Role of brain stearoyl‐CoA desaturase‐1 in metabolism, obesity, and glucose homeostasis (605.2)

The high prevalence of obesity, coupled with its potential to develop into serious health issues including type II diabetes, insulin resistance and coronary artery disease, reveals it is a significant health problem. To investigate how excess adipose tissue manifests into these health issues, we have observed the effects of a disruption in stearoyl‐CoA desaturase 1 (SCD1), which is involved in the synthesis of endogenous monounsaturated fatty acids from saturated fatty acids. We have previously demonstrated that whole‐body deficiency of SCD1 in mice protects from high‐fat diet‐induced obesity, hepatic steatosis and insulin resistance. However, the tissue‐specific contribution of SCD1 to these phenotypes remains to be fully elucidated.
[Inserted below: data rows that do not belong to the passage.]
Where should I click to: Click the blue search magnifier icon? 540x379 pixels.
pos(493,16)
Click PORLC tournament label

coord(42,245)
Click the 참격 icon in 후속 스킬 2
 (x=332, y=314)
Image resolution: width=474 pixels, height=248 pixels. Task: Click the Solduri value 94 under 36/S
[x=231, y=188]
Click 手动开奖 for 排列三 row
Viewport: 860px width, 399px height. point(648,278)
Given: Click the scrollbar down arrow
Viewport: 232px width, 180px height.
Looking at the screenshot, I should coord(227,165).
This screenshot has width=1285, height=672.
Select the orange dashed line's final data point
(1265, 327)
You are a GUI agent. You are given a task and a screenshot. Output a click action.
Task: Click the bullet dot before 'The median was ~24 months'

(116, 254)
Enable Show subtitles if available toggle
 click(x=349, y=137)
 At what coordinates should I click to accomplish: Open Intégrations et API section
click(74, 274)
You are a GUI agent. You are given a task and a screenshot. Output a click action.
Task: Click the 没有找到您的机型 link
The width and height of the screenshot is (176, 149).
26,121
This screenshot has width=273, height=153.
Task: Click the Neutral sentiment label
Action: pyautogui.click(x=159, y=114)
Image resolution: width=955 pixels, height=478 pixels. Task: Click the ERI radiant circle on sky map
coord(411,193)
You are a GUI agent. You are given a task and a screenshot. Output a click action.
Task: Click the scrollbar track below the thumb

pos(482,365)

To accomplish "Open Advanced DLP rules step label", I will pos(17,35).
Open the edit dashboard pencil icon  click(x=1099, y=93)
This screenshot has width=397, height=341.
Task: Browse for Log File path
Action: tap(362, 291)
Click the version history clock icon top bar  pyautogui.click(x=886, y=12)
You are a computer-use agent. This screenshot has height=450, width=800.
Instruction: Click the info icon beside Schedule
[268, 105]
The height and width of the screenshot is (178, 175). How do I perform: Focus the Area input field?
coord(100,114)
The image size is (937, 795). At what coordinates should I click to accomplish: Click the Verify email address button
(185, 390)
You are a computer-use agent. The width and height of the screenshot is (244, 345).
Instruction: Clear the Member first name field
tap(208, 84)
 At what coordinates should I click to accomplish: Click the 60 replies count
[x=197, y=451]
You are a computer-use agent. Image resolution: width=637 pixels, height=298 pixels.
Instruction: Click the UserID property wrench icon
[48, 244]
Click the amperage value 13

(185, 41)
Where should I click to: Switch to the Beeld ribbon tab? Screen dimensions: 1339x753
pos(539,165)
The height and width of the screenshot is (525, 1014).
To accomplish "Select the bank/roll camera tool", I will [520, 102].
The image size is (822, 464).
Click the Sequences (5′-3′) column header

In the current study, we investigated the role of brain SCD1 in mediating the metabolic consequences of a high‐fat diet (HFD). We fed nestin‐cre+;SCD1 flox/flox brain‐specific SCD1 knockout (BKO) mice a HFD for 18 weeks. We observed that both male and female BKO mice weighed significantly less than Lox controls. In addition, male BKO mice had lower hepatic triglyceride levels than Lox mice, and enhanced glucose tolerance relative to Lox mice. Overall, these results indicate brain SCD1 plays a role in HFD‐induced adiposity and glucose homeostasis.